* [GOAL OF THE EXERCISE]: Would you please set down the entries below exactly as shown?

--- EXERCISE MATERIAL ---

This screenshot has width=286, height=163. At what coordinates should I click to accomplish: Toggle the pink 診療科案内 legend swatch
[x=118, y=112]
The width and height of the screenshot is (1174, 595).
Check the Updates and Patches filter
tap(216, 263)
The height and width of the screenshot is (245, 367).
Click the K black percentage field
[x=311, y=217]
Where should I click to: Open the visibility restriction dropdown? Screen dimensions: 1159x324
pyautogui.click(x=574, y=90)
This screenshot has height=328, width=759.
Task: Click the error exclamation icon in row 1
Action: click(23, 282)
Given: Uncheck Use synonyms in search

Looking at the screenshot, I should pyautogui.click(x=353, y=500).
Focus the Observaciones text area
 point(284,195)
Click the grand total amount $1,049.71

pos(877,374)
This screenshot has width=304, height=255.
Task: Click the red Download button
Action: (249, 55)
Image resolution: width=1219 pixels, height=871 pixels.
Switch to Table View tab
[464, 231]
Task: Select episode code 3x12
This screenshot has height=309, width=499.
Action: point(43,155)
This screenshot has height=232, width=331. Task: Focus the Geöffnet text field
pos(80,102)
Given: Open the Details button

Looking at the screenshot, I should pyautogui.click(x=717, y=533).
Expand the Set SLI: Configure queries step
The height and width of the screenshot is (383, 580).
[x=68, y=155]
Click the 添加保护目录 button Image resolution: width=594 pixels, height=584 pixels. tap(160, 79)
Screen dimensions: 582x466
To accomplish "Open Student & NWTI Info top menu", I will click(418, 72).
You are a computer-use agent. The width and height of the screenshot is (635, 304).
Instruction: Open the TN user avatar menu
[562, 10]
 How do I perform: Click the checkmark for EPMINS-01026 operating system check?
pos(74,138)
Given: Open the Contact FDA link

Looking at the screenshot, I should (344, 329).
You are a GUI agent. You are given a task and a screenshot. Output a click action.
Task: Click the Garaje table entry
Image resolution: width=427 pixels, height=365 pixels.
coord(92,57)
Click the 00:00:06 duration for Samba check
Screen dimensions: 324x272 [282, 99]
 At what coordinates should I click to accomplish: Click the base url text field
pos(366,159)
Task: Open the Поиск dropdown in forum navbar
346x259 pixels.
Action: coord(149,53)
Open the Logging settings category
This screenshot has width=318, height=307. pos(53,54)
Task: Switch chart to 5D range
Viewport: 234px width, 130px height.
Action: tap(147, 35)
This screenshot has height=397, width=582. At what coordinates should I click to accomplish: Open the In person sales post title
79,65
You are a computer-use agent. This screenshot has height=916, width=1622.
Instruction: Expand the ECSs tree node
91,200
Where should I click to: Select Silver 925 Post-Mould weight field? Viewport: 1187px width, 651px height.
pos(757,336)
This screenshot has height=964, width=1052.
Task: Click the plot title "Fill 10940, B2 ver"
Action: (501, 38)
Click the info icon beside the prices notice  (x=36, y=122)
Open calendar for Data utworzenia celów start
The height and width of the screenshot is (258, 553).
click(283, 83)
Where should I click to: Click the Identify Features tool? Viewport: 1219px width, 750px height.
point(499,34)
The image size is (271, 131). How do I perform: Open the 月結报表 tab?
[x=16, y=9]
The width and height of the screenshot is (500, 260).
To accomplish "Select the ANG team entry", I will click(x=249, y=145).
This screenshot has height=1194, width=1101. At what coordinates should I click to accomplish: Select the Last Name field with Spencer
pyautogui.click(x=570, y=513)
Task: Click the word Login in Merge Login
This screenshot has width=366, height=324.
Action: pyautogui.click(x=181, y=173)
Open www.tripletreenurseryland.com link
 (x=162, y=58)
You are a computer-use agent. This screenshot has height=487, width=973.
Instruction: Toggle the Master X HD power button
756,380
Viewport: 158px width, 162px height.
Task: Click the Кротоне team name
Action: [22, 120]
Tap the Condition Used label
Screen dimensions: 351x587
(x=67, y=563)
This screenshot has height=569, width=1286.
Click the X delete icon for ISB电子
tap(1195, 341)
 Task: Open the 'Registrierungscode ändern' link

---

* [SOLUTION]:
This screenshot has width=286, height=163. At what coordinates should I click to accomplish: Toggle the pink 診療科案内 legend swatch
[x=118, y=112]
The width and height of the screenshot is (1174, 595).
Check the Updates and Patches filter
tap(216, 263)
The height and width of the screenshot is (245, 367).
Click the K black percentage field
[x=311, y=217]
Where should I click to: Open the visibility restriction dropdown? Screen dimensions: 1159x324
pyautogui.click(x=574, y=90)
This screenshot has height=328, width=759.
Task: Click the error exclamation icon in row 1
Action: click(23, 282)
Given: Uncheck Use synonyms in search

Looking at the screenshot, I should pyautogui.click(x=353, y=500).
Focus the Observaciones text area
 point(284,195)
Click the grand total amount $1,049.71

pos(877,374)
This screenshot has width=304, height=255.
Task: Click the red Download button
Action: (249, 55)
Image resolution: width=1219 pixels, height=871 pixels.
Switch to Table View tab
[464, 231]
Task: Select episode code 3x12
This screenshot has height=309, width=499.
Action: point(43,155)
This screenshot has height=232, width=331. Task: Focus the Geöffnet text field
pos(80,102)
Given: Open the Details button

Looking at the screenshot, I should pyautogui.click(x=717, y=533).
Expand the Set SLI: Configure queries step
The height and width of the screenshot is (383, 580).
[x=68, y=155]
Click the 添加保护目录 button Image resolution: width=594 pixels, height=584 pixels. tap(160, 79)
Screen dimensions: 582x466
To accomplish "Open Student & NWTI Info top menu", I will click(418, 72).
You are a computer-use agent. The width and height of the screenshot is (635, 304).
Instruction: Open the TN user avatar menu
[562, 10]
 How do I perform: Click the checkmark for EPMINS-01026 operating system check?
pos(74,138)
Given: Open the Contact FDA link

Looking at the screenshot, I should (344, 329).
You are a GUI agent. You are given a task and a screenshot. Output a click action.
Task: Click the Garaje table entry
Image resolution: width=427 pixels, height=365 pixels.
coord(92,57)
Click the 00:00:06 duration for Samba check
Screen dimensions: 324x272 [282, 99]
 At what coordinates should I click to accomplish: Click the base url text field
pos(366,159)
Task: Open the Поиск dropdown in forum navbar
346x259 pixels.
Action: coord(149,53)
Open the Logging settings category
This screenshot has width=318, height=307. pos(53,54)
Task: Switch chart to 5D range
Viewport: 234px width, 130px height.
Action: tap(147, 35)
This screenshot has height=397, width=582. At what coordinates should I click to accomplish: Open the In person sales post title
79,65
You are a computer-use agent. This screenshot has height=916, width=1622.
Instruction: Expand the ECSs tree node
91,200
Where should I click to: Select Silver 925 Post-Mould weight field? Viewport: 1187px width, 651px height.
pos(757,336)
This screenshot has height=964, width=1052.
Task: Click the plot title "Fill 10940, B2 ver"
Action: (501, 38)
Click the info icon beside the prices notice  (x=36, y=122)
Open calendar for Data utworzenia celów start
The height and width of the screenshot is (258, 553).
click(283, 83)
Where should I click to: Click the Identify Features tool? Viewport: 1219px width, 750px height.
point(499,34)
The image size is (271, 131). How do I perform: Open the 月結报表 tab?
[x=16, y=9]
The width and height of the screenshot is (500, 260).
To accomplish "Select the ANG team entry", I will click(x=249, y=145).
This screenshot has height=1194, width=1101. At what coordinates should I click to accomplish: Select the Last Name field with Spencer
pyautogui.click(x=570, y=513)
Task: Click the word Login in Merge Login
This screenshot has width=366, height=324.
Action: pyautogui.click(x=181, y=173)
Open www.tripletreenurseryland.com link
 (x=162, y=58)
You are a computer-use agent. This screenshot has height=487, width=973.
Instruction: Toggle the Master X HD power button
756,380
Viewport: 158px width, 162px height.
Task: Click the Кротоне team name
Action: [22, 120]
Tap the Condition Used label
Screen dimensions: 351x587
(x=67, y=563)
This screenshot has height=569, width=1286.
Click the X delete icon for ISB电子
tap(1195, 341)
 Task: Open the 'Registrierungscode ändern' link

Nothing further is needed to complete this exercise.